O estudo foi conduzido por pesquisadores da Clínica Mayo e do Centro de Câncer MD Anderson, da Universidade do Texas, nos Estados Unidos, e publicado na revista científica Gut em março. A ferramenta foi desenvolvida para analisar tomografias computadorizadas e identificar alterações sutis no tecido pancreático que podem indicar o início da doença.
O câncer de pâncreas é considerado um dos tumores mais difíceis de detectar precocemente. Cerca de 85% dos casos só são diagnosticados quando a doença já se espalhou para outras partes do corpo, o que reduz significativamente as chances de tratamento eficaz.
Como a inteligência artificial encontra sinais precoces
O modelo desenvolvido pelos pesquisadores recebeu o nome de Redmod. Ele foi treinado com 969 tomografias para aprender a reconhecer padrões muito sutis associados ao desenvolvimento do câncer.
Em vez de procurar tumores visíveis, o sistema analisa detalhes na textura e na estrutura do tecido pancreático. Essas pequenas alterações podem aparecer anos antes de um tumor se tornar visível em exames convencionais.
Depois do treinamento, a equipe testou o sistema em um novo conjunto de exames. Entre 63 pessoas que posteriormente receberam diagnóstico de câncer de pâncreas, o modelo identificou sinais suspeitos em 46 casos. Isso corresponde a uma taxa de detecção de aproximadamente 73%. Em média, os sinais foram identificados cerca de 16 meses antes do diagnóstico clínico.

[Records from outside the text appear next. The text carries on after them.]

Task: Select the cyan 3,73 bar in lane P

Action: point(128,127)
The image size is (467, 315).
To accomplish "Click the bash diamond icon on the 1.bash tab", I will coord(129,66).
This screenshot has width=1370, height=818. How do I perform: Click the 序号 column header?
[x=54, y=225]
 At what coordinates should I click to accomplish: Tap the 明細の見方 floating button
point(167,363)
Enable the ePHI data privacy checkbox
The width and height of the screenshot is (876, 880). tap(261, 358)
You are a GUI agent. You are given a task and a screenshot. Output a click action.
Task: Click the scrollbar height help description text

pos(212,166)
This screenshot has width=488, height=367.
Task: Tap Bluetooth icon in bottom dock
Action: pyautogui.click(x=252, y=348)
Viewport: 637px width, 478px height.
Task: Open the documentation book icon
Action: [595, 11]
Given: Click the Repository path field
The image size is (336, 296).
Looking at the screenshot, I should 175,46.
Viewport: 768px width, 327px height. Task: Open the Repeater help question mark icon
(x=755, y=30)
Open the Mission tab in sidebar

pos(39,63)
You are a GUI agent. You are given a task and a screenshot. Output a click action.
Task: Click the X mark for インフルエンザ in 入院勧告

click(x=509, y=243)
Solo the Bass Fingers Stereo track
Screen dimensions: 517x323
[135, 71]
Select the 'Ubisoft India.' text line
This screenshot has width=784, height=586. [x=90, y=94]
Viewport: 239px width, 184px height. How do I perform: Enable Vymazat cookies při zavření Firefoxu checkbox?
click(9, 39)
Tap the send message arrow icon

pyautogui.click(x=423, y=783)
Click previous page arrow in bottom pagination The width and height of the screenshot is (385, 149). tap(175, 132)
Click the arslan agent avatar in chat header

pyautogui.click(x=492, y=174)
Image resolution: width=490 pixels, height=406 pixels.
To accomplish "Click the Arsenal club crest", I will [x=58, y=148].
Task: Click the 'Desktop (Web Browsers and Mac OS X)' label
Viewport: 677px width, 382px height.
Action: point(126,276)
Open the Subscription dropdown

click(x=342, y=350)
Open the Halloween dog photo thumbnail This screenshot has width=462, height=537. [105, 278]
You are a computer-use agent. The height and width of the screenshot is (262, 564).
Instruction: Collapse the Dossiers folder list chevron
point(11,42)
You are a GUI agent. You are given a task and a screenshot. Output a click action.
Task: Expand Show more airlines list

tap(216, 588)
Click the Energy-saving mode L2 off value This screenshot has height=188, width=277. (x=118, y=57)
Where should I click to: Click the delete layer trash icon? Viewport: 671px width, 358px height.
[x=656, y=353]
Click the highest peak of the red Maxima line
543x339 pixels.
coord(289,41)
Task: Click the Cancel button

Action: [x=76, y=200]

Em alguns exames, o sistema apontou alterações mais de dois anos antes da confirmação da doença.
Desempenho comparado ao de especialistas
Os pesquisadores também compararam o desempenho da inteligência artificial com a avaliação de radiologistas. Nos mesmos exames, especialistas humanos identificaram sinais precoces em cerca de 38,9% dos casos, um índice bem menor do que o observado com o sistema de IA.
Segundo o radiologista Ajit Goenka, da Clínica Mayo e um dos autores do estudo, o principal desafio no combate ao câncer de pâncreas sempre foi detectar a doença cedo o suficiente.
“O maior obstáculo para salvar vidas nesse tipo de câncer tem sido nossa incapacidade de identificá-lo quando ainda é possível tratá-lo com mais eficácia”, afirma, em comunicado.
Durante os testes, o modelo também gerou alguns alertas falsos. Entre 430 pessoas saudáveis avaliadas, 81 foram classificadas como suspeitas e precisariam realizar exames adicionais para confirmação.
Mesmo assim, os pesquisadores consideram que os resultados mostram potencial para melhorar a detecção precoce da doença. O próximo passo será testar o sistema em grupos maiores de pacientes e avaliar como ele pode ser incorporado à rotina clínica.